EXTRACTED TEXT =>
** Start **
Retrieve sample directories and arrange, the following organization:

A0_get_samples.sh

Arguments

FILE

Sample database with pointers to data locations, tab or space delimited first field must be the path to top-level directory containing sample folders

PATH

in which to create the sample directories; default is current directory

Details

Samples will be arranged as follows:

  • Sample_X

    • fastq

      • .fastq.gz files

Raw fastq files on the server from which data are acquired should be organized such that it resembles the following:

  • [directory]

    • Sample_XX

    • Sample_YY

      • yy1_R1.fastq.gz

      • ..

      • yyN_R1.fastq.gz

In the _RQ (requisition) version of A0.get_samples.sh, the files are organized such that the fastq files live in a subfolder (Unaligned) beneath each individual sample folder.

Examples



shopt -s nullglob

## Process args
FILE=$1
LOC=$2
if [ ${#LOC} -eq 0 ]; then
    LOC=$(readlink -f .)
fi

## Process and get the overarching, unique directories containing multiple samples
YCGA_ALL=$(awk '{FS = "\t"} {print $1}' $FILE | sort | uniq)
** End **
WHAT IS NEEDED => Pick up the A0_get_samples.sh documentation and script right after its last line and keep writing it.

DATA PROVIDED =>
** Start **
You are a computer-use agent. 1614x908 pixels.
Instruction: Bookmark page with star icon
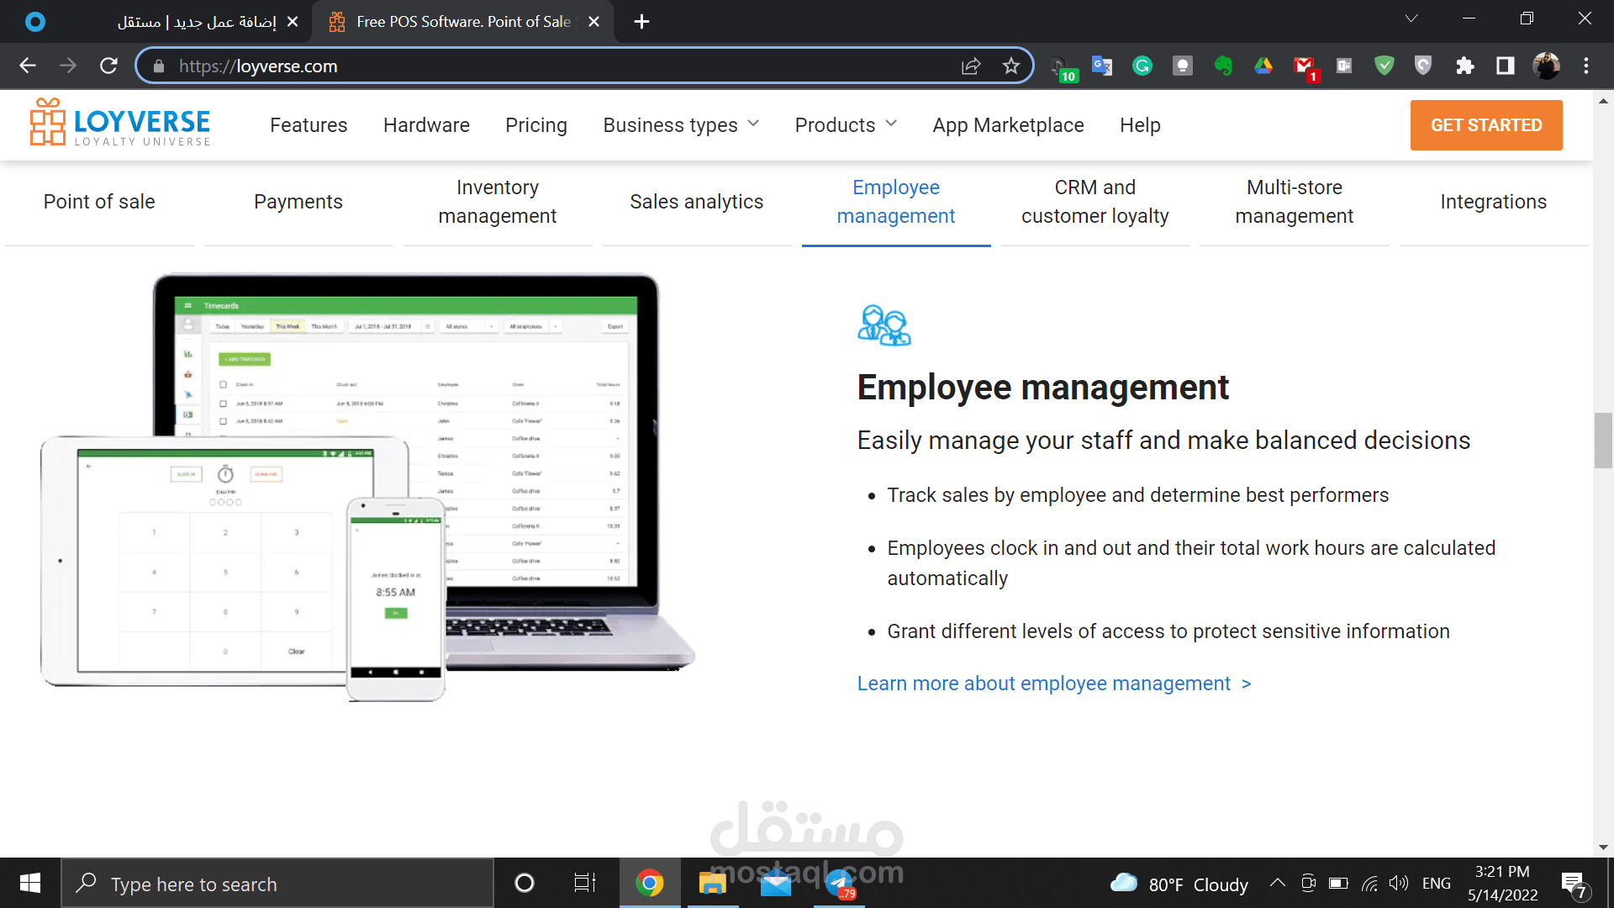click(1010, 66)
** End **
WRITTEN ANSWER =>
## Create directories for each sample; place links into appropriate sample folder with uniq name
cd $LOC
echo ""
for I in $YCGA_ALL; do # I=each panfs location
    echo "Writing files in $(basename $I) .."
    for J in $I/*; do # J=each sample folder in panfs
	echo ".. Writing $(basename $J)"
	od=$(basename $J)
	if [ ! -d $od ]; then # create sample folder in workdir and the fastq dir while we're at it.
	    mkdir -p $od/fastq
	fi
	fc=$(awk -F, 'NR==2{print $1}' $J/SampleSheet.csv) # use the flowcell to distinguish fastqs that would have the same name.
	for K in $J/*.fastq*; do # K=each fastq within panfs/sample/
	    ln -s -T $K $od/fastq/${fc}_$(basename $K)
##	    mv $K $od/fastq/${fc}_$(basename $K)
	done 
    done
done

echo "Samples acquired."
echo ""